What was once a stadium that would hold up to 15,000 people, is now home to 138 apartments that still retains the original walls and facade of the building, the exterior walls, steel structure, and most importantly, the ballfield, which instead of dirt, is now laid out with red-stamped concrete, and still hosts the occasional softball game. 

Also, every single apartment facing the infield has a balcony and patio that opens up directly to the field. 

The Original Bush Stadium in Indianapolis 

Indianapolis doesn’t have a Major League Baseball team, but are home to the Triple-A Indianapolis Indians, who are currently affiliated with the Pittsburgh Pirates. From 1931 until 1996, they called a ballpark named Owen J. Bush Stadium their home, but moved to Victory Field near downtown.  

Aside from being home to the Indians, Bush Stadium (also known as Perry Stadium, and Victory Field for a time) was home to a few different Negro league teams (The ABCs, American Giants, Athletics, Crawfords, and the Indianapolis Clowns). Even the great Hank Aaron played on the field as a Indianapolis Clown for a time. Bush stadium was also home to a Continental Football League team, and the Indianapolis Capitols, who won their league’s final championship in 1969. 

Indianapolis Indians

The stadium was also home to the baseball tournament, part of the 1987 Pan Am Games, which were hosted in Indianapolis 

The Closure of Bush Stadium

When the Indians moved to the NEW Victory Field in downtown Indianapolis, it left Bush Stadium empty, and for a time, it became a dirt track for midget car auto racing.
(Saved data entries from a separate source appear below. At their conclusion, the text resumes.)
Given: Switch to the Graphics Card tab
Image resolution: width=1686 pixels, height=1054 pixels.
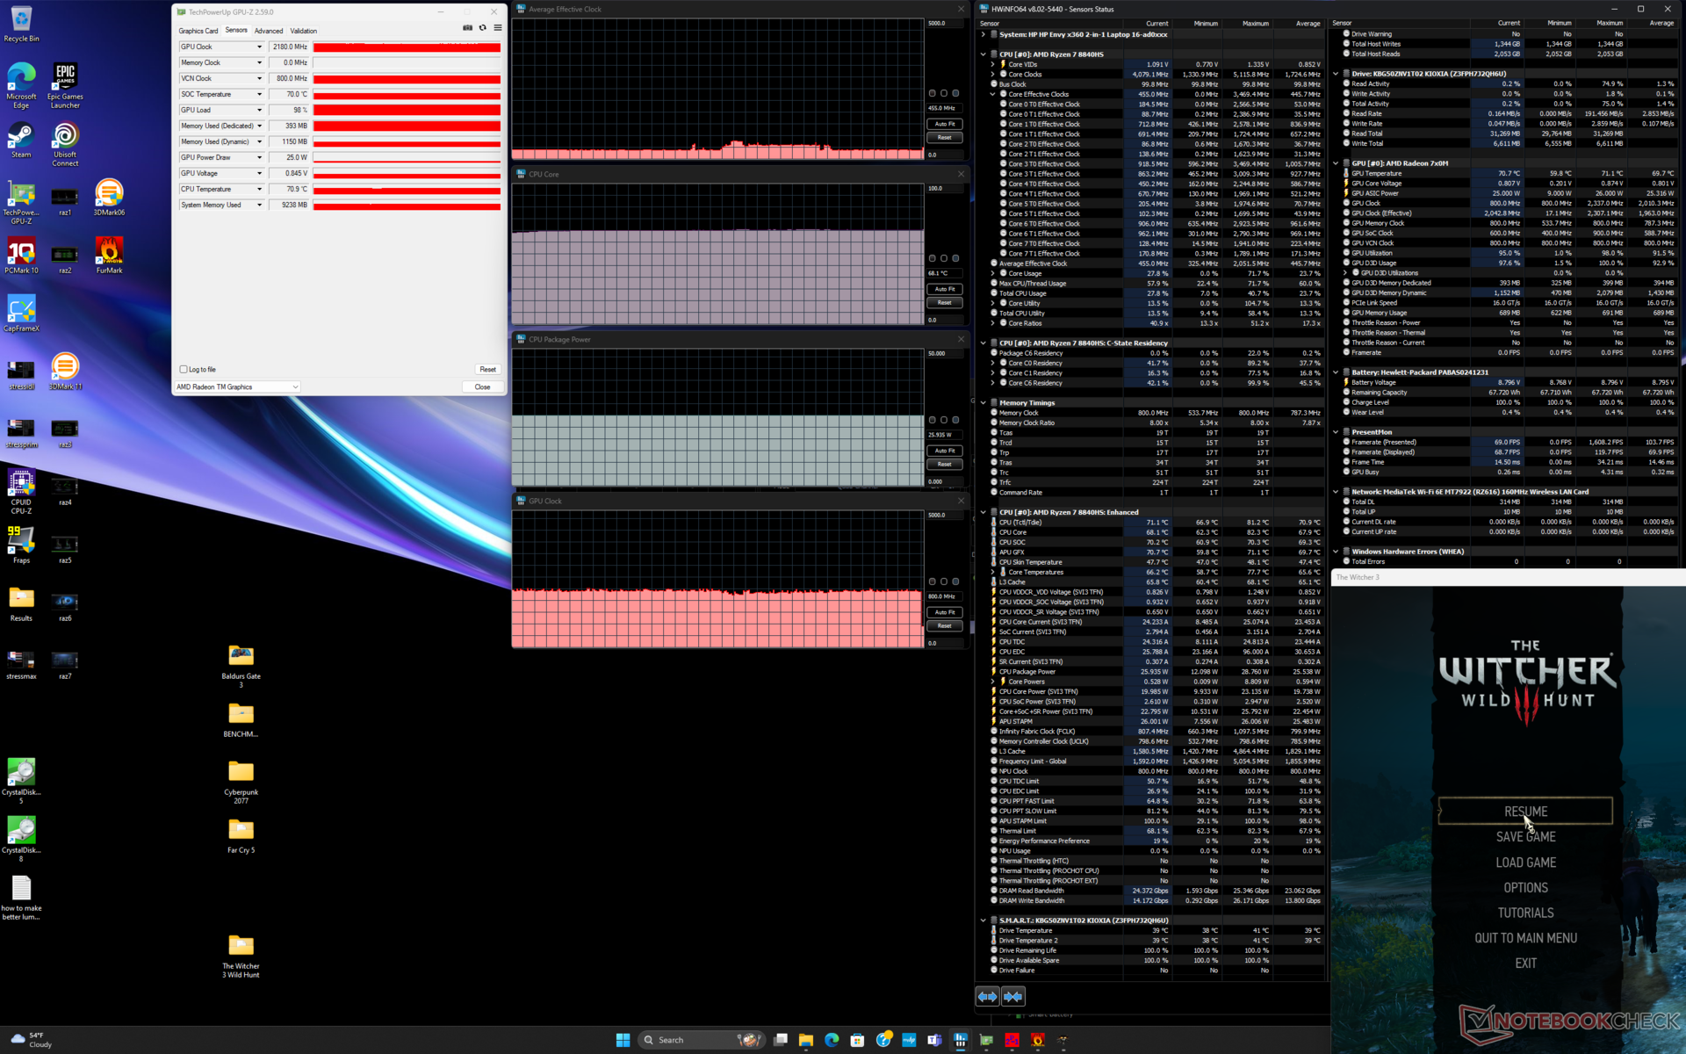Looking at the screenshot, I should 198,31.
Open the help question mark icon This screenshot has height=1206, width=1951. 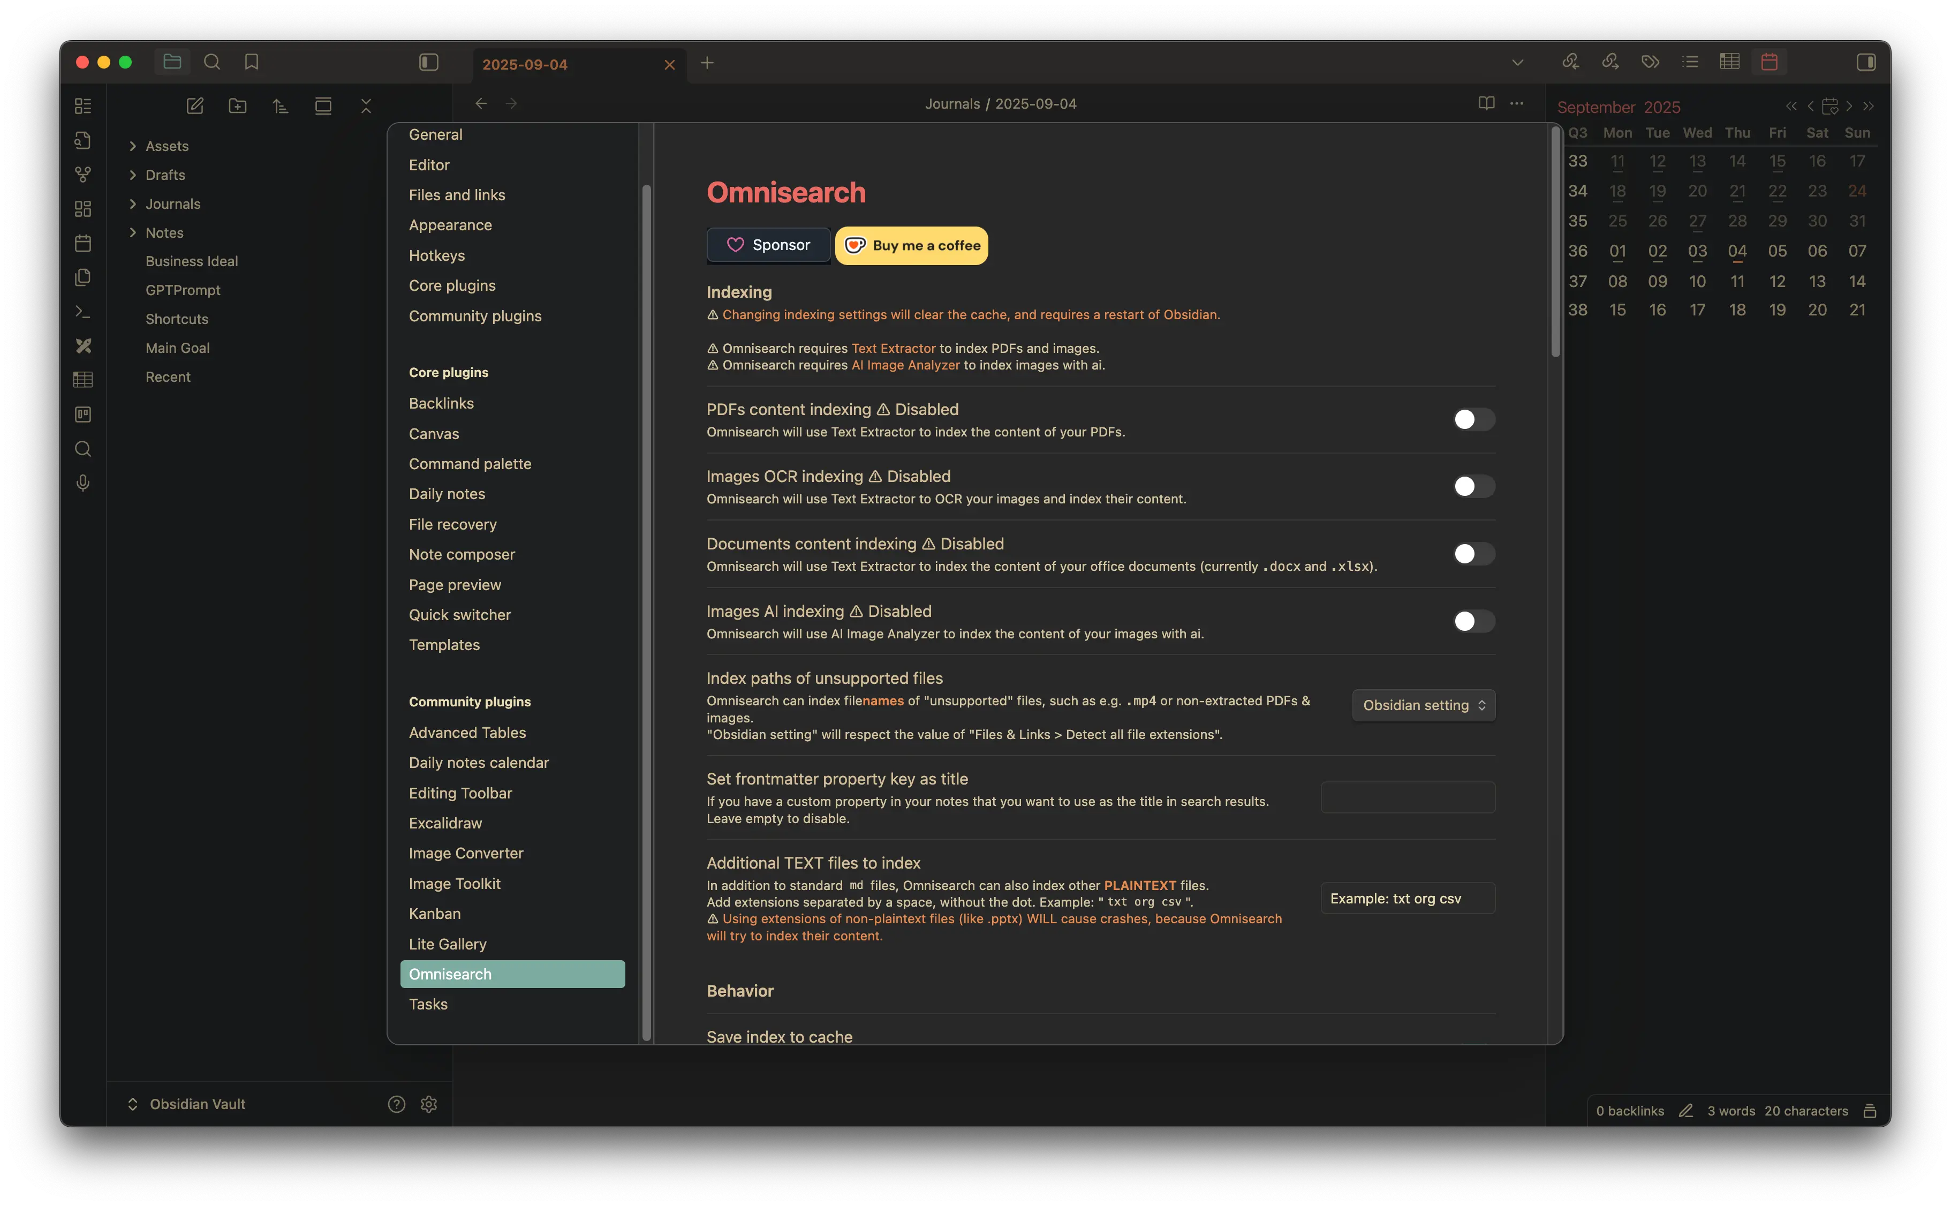[x=396, y=1104]
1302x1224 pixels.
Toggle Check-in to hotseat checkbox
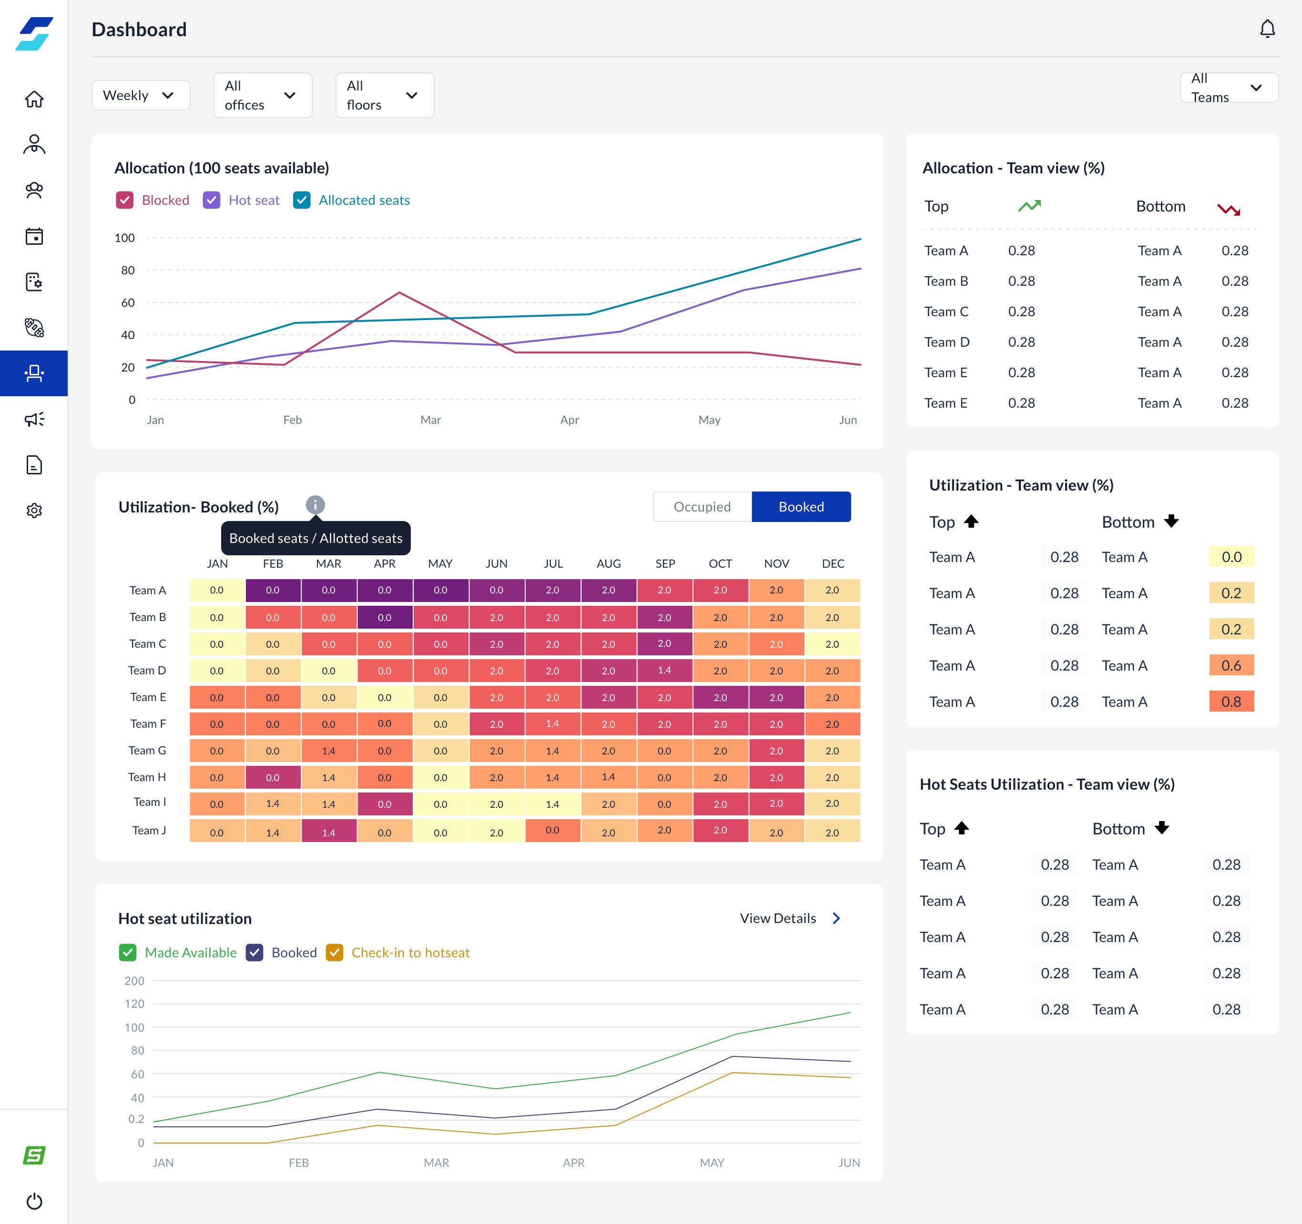tap(335, 952)
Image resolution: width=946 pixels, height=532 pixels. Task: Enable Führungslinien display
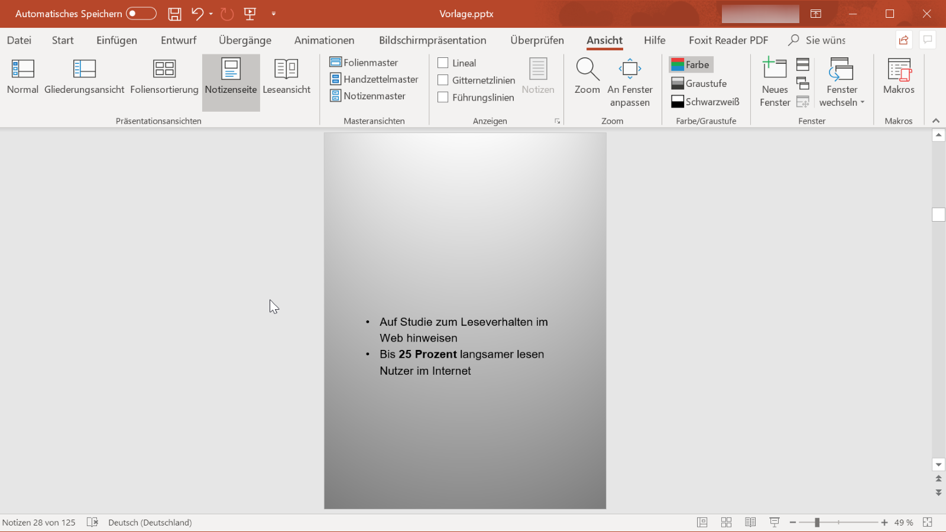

But that only lasted a short time, and then closed soon after. 

The stadium was also used as a storage site from 2008-2011 as part of the Cash for Clunkers program. 

But THANKFULLY, in 2011, cooler heads prevailed, and the suggestion was made to retrofit the stadium into the apartments we see today.  

It is arguably one of the coolest complexes in the country, and as a baseball fan, I’d be stoked to live there.